= Pocket box =

Small box or pocket-sized container

An empty pocket box

A pocket box is a small box or pocket-sized container, so named to emphasise its portability.

In the 1980s pocket box was used by Steve Jackson Games to describe the (usually black) plastic boxes designed to hold a 4 × 7 in rulebook and related game components. They replaced ziplock bags previously used for the same games. Steve Jackson Games also sold empty Pocket Boxes for holding extra components or repacking other microgames.
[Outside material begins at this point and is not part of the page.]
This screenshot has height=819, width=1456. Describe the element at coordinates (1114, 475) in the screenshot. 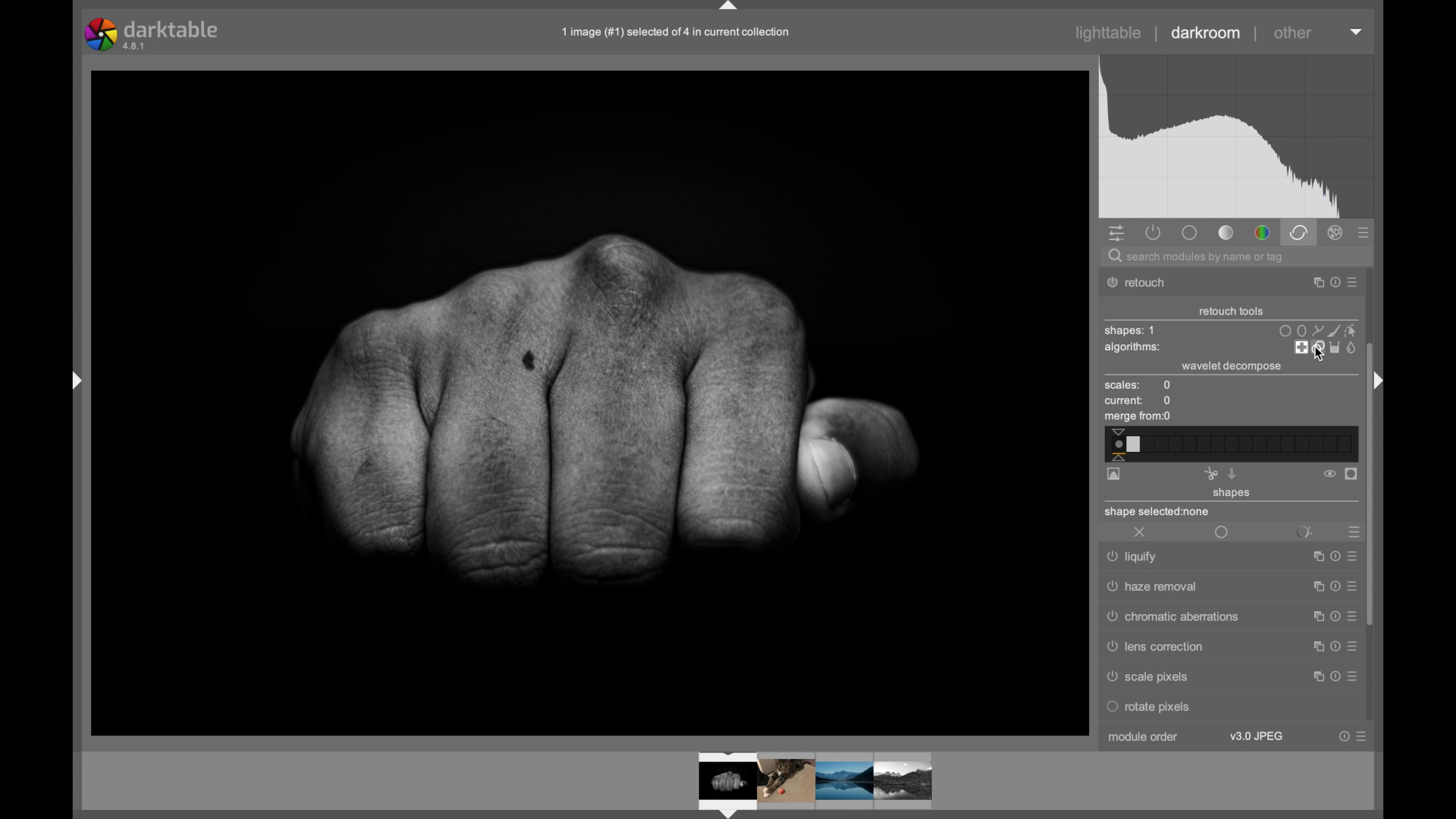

The outside dimensions of a Steve Jackson Pocket Box are 4.25 × 7.25 × 0.63 in.

Pocket Box is also used by Haba as the brand name for its small pouch designed to hang from a belt and hold a cell phone.

The term is also used generically by a variety of manufactures to describe the relative size of packaging for a variety of products.

==Pocket Box games==
- SJG 1101 Raid on Iran (1981) based on Operation Eagle Claw
- SJG 1102 One-Page Bulge (1981) based on the Battle of the Bulge
- SJG 1103 Kung Fu 2100 (1981)
- SJG 1104 & 7100 Car Wars (1982, 1983)^{†}
  - SJG 7101 Sunday Drivers (1982)
  - SJG 7101 Crash City (1983) reprint of Sunday Drivers
  - SJG 7103 Truck Stop (1983)
  - SJG 7134 Boat Wars (1988)^{†}
- SJG 1105 Undead (1982)
- SJG 1106 OGRE (1982)^{†}
  - SJG 1107 G.E.V. (1982)
  - SJG 1109 Battlesuit (1983)
  - SJG XXXX Shockwave: An OGRE and G.E.V. Expansion Set (XXXX)
  - SJG XXXX OGRE: Reinforcement Pack (XXXX)
- SJG 1108 Illuminati (1982)^{†}
  - SJG 7104 Expansion Set 1 (1983)
  - SJG 7105 Expansion Set 2 (1983)
  - SJG XXXX Expansion Set 3 (19XX)
- SJG 1110 Necromancer (1983) two printings with different covers
- SJG 1111 The Awful Green Things from Outer Space (1988)^{†} green box
^{†} Later editions were printed in a larger box.

==Modern Pocket Box==

In 2018, as a part of the Kickstarter campaign to bring back The Fantasy Trip, Steve Jackson Games created an updated Pocket Box container. In 2019, Steve Jackson Games ran a crowdfunding project to produce near-exact replicas of several Pocket Box games as well as associated ziplock bag expansions to those games.